What I do

I have written over 85 papers on a wide variety of technical subjects including the effects of surface catalysis on heating to advance heat shields, shock tunnel performance, blunt body heating and characterization and thermal conductivity modeling of rigid fibrous insulations. The papers were related to Apollo, Viking, Planetary Atmospheric Entry Test (PAET), Space Shuttle, Aeroassist Flight Experiment (AFE), X-30 National Aerospace Plane (NASP), MEUSER, Hypersonic Flight Experiment (HYFLITE), and Access-to-Space programs such as X-37. These have been published by NASA, American Ceramic Society, and in AIAA Journals and Proceedings. They have been referenced world wide in Journals and technical articles.

I currently hold three U.S. patents, and as a co-inventor, I have submitted a patent disclosure for a new family of High Efficiency Tantalum-based Ceramic (HETC) formulations and a Toughened Uni-piece Fibrous Reinforced Oxidation-Resistant Composite (TUFROC) that is the backbone in the development of a light-weight ceramic leading edge thermal protection system (TPS). Currently, I am a co-principal investigator for the technology transfer of TUFROC TPS from NASA Ames Research Center to industry for application on the X-37 wing leading edge. This technology extends the upper use temperature of a fibrous ceramic TPS to temperatures above 3000 °F.

My career path

I graduated from San Jose State University in electrical engineering, and joined NASA in April 1959. I conducted pioneering research on optimizing the performance of a combustion-driven shock tunnel, and the arc-jet facilities. I was instrumental in the construction of the first shock-driven CO2 gas dynamic laser in the U.S.A. For the past 35 years I have worked in the Thermal Protection Materials Branch where I have conducted extensive studies on TPS materials. These studies include code development for TPS thermal response, the effect of surface catalysis on heating, and arc-jet stream calibration using Laser-Induced Fluorescence technology.
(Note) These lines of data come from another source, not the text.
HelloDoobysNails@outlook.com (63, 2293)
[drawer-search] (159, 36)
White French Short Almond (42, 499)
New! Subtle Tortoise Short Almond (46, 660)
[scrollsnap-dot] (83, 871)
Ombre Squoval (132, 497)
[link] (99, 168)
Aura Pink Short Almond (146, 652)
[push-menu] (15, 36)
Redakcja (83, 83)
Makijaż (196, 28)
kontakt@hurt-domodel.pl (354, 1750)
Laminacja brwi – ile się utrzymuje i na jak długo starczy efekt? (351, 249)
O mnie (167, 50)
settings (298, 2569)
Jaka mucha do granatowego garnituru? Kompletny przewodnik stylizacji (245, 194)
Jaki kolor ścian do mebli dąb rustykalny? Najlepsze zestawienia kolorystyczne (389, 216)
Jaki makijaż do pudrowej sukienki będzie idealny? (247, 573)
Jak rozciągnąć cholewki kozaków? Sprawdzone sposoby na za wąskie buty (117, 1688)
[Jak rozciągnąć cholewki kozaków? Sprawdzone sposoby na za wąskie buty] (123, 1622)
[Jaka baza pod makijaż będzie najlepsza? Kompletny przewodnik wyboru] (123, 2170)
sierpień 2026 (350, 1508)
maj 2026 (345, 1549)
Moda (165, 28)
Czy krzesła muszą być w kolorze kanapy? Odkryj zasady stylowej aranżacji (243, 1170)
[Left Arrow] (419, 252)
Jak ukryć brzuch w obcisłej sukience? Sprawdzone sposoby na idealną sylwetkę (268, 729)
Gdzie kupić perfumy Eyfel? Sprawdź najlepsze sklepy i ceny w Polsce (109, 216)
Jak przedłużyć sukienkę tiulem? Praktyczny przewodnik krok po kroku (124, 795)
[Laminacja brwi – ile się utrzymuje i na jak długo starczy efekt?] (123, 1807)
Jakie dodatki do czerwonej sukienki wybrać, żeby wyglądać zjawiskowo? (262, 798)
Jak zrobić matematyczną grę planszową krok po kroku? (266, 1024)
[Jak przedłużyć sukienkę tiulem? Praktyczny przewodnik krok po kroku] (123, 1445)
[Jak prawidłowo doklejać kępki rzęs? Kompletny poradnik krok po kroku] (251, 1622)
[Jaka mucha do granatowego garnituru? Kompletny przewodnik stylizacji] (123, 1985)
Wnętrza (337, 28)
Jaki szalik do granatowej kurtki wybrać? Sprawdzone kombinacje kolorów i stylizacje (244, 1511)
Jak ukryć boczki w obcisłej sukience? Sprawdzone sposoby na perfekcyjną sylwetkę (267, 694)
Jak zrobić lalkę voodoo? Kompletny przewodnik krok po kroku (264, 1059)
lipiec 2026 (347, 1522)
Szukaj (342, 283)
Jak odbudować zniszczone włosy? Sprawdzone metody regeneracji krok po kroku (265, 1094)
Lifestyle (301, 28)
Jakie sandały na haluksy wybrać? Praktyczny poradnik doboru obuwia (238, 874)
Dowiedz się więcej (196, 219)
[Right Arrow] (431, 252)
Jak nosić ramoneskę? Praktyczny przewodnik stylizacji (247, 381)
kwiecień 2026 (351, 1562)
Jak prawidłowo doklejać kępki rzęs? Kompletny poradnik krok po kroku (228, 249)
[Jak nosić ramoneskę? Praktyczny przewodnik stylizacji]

I conducted the early screening and characterization studies on fibrous insulation and reinforced Carbon Carbon (RCC) thermal protection systems for the Space Shuttle. I was awarded the Exceptional Service Medal (1981) for my work on the development of the Space Shuttle TPS.

I was the first investigator to experimentally demonstrate the effect of surface catalysis on the heating rate distribution over a flight vehicle (OEX Space Shuttle 1982) during Earth entry. Also, I was the principal investigator for the Catalytic Surface Effects Experiments for the AFE, and X-33 programs. In support of Access-to-Space, Bantam, and X-33 programs, I have completed surface catalysis and characterization studies on over thirty different thermal protection systems. These include coated and non-coated metals, carbon, and ceramic systems. I received the exceptional Technology Achievement Award (2003) for advanced work in surface catalysis and TPS material development.

A typical day

In any given day, I am on the phone, involved in meetings, conducting research, putting out fires

What I like about my job

It is so unusual, and always a challenge. In 50 years, I find that if I keep my ears open, I can always learn something: whether it is from a technical person, an engineer, or a secretary. When I first came in as a contractor, I was providing a service; now as a civil servant, I have been able to become more involved in research, whether it be with the shock tunnel (as in my early years) or in developing new materials. One of the reasons I haven't retired is that I would miss the challenge: this is a once in a lifetime opportunity.

Advice for a student

I would say the same thing I say to my grandchildren: you have to keep your mind open, like what you are doing, and go for it. Do what you like, not what someone else thinks you should be doing: you will be working for at least 30 years and you need to make the most of life. Do not get hung up on the little things.